(Dataset entries)
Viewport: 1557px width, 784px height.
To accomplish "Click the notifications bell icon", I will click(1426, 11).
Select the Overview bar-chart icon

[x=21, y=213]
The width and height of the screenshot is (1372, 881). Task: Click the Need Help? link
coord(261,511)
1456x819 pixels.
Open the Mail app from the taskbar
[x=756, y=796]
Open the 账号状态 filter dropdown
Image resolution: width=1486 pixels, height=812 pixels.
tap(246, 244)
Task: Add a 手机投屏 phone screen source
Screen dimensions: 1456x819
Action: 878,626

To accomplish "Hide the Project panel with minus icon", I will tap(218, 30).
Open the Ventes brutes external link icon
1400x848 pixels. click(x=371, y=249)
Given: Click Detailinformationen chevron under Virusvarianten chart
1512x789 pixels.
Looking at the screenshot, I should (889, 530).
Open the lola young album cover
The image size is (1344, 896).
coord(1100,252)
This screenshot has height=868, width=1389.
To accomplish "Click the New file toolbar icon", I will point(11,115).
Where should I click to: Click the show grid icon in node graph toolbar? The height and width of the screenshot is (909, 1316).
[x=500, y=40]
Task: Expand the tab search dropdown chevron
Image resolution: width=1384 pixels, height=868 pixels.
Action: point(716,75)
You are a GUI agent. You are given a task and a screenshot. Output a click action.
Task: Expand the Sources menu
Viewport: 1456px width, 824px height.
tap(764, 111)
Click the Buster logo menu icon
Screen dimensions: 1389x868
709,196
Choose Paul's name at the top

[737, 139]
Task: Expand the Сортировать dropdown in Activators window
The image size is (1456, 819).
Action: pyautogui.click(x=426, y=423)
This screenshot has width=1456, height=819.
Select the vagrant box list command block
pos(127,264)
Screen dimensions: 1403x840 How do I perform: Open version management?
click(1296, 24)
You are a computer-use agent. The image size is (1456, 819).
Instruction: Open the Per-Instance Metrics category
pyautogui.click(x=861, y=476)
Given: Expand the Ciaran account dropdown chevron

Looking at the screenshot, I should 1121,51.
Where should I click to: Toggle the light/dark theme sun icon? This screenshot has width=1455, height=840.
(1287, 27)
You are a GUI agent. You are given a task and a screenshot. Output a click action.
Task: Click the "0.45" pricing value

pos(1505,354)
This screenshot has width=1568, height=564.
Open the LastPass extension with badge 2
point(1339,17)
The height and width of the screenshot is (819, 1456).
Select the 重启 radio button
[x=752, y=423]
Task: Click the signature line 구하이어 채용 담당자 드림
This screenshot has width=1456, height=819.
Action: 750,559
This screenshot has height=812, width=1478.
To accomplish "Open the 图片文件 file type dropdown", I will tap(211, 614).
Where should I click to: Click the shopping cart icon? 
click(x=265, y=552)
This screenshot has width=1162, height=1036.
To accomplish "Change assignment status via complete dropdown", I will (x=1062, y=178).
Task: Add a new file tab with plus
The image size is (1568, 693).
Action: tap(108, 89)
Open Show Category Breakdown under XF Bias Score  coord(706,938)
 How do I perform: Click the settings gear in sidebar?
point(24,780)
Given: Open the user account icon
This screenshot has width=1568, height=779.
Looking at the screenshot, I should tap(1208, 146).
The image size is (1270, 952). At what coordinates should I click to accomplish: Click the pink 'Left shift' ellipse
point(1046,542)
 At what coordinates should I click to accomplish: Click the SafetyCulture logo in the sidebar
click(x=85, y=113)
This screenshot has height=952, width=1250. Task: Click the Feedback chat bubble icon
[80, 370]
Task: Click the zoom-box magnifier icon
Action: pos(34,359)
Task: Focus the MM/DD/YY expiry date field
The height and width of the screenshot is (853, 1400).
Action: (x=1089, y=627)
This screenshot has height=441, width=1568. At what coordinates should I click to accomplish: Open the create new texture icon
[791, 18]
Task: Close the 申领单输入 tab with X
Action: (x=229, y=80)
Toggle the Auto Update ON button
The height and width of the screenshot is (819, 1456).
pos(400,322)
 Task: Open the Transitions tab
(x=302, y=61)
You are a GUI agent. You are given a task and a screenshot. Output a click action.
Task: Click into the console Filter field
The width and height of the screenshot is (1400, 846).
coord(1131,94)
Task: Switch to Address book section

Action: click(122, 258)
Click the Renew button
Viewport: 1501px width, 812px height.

[TASK ITEM]: In full and without alteration, transcribe the entries above.

[SOLUTION BELOW]:
Viewport: 1557px width, 784px height.
To accomplish "Click the notifications bell icon", I will click(1426, 11).
Select the Overview bar-chart icon

[x=21, y=213]
The width and height of the screenshot is (1372, 881). Task: Click the Need Help? link
coord(261,511)
1456x819 pixels.
Open the Mail app from the taskbar
[x=756, y=796]
Open the 账号状态 filter dropdown
Image resolution: width=1486 pixels, height=812 pixels.
tap(246, 244)
Task: Add a 手机投屏 phone screen source
Screen dimensions: 1456x819
Action: 878,626

To accomplish "Hide the Project panel with minus icon", I will tap(218, 30).
Open the Ventes brutes external link icon
1400x848 pixels. click(x=371, y=249)
Given: Click Detailinformationen chevron under Virusvarianten chart
1512x789 pixels.
Looking at the screenshot, I should (889, 530).
Open the lola young album cover
The image size is (1344, 896).
coord(1100,252)
This screenshot has height=868, width=1389.
To accomplish "Click the New file toolbar icon", I will point(11,115).
Where should I click to: Click the show grid icon in node graph toolbar? The height and width of the screenshot is (909, 1316).
[x=500, y=40]
Task: Expand the tab search dropdown chevron
Image resolution: width=1384 pixels, height=868 pixels.
Action: point(716,75)
You are a GUI agent. You are given a task and a screenshot. Output a click action.
Task: Expand the Sources menu
Viewport: 1456px width, 824px height.
tap(764, 111)
Click the Buster logo menu icon
Screen dimensions: 1389x868
709,196
Choose Paul's name at the top

[737, 139]
Task: Expand the Сортировать dropdown in Activators window
The image size is (1456, 819).
Action: pyautogui.click(x=426, y=423)
This screenshot has width=1456, height=819.
Select the vagrant box list command block
pos(127,264)
Screen dimensions: 1403x840 How do I perform: Open version management?
click(1296, 24)
You are a computer-use agent. The image size is (1456, 819).
Instruction: Open the Per-Instance Metrics category
pyautogui.click(x=861, y=476)
Given: Expand the Ciaran account dropdown chevron

Looking at the screenshot, I should 1121,51.
Where should I click to: Toggle the light/dark theme sun icon? This screenshot has width=1455, height=840.
(1287, 27)
You are a GUI agent. You are given a task and a screenshot. Output a click action.
Task: Click the "0.45" pricing value

pos(1505,354)
This screenshot has width=1568, height=564.
Open the LastPass extension with badge 2
point(1339,17)
The height and width of the screenshot is (819, 1456).
Select the 重启 radio button
[x=752, y=423]
Task: Click the signature line 구하이어 채용 담당자 드림
This screenshot has width=1456, height=819.
Action: 750,559
This screenshot has height=812, width=1478.
To accomplish "Open the 图片文件 file type dropdown", I will tap(211, 614).
Where should I click to: Click the shopping cart icon? 
click(x=265, y=552)
This screenshot has width=1162, height=1036.
To accomplish "Change assignment status via complete dropdown", I will (x=1062, y=178).
Task: Add a new file tab with plus
The image size is (1568, 693).
Action: tap(108, 89)
Open Show Category Breakdown under XF Bias Score  coord(706,938)
 How do I perform: Click the settings gear in sidebar?
point(24,780)
Given: Open the user account icon
This screenshot has width=1568, height=779.
Looking at the screenshot, I should tap(1208, 146).
The image size is (1270, 952). At what coordinates should I click to accomplish: Click the pink 'Left shift' ellipse
point(1046,542)
 At what coordinates should I click to accomplish: Click the SafetyCulture logo in the sidebar
click(x=85, y=113)
This screenshot has height=952, width=1250. Task: Click the Feedback chat bubble icon
[80, 370]
Task: Click the zoom-box magnifier icon
Action: pos(34,359)
Task: Focus the MM/DD/YY expiry date field
The height and width of the screenshot is (853, 1400).
Action: (x=1089, y=627)
This screenshot has height=441, width=1568. At what coordinates should I click to accomplish: Open the create new texture icon
[791, 18]
Task: Close the 申领单输入 tab with X
Action: (x=229, y=80)
Toggle the Auto Update ON button
The height and width of the screenshot is (819, 1456).
pos(400,322)
 Task: Open the Transitions tab
(x=302, y=61)
You are a GUI agent. You are given a task and a screenshot. Output a click action.
Task: Click into the console Filter field
The width and height of the screenshot is (1400, 846).
coord(1131,94)
Task: Switch to Address book section

Action: click(122, 258)
Click the Renew button
Viewport: 1501px width, 812px height.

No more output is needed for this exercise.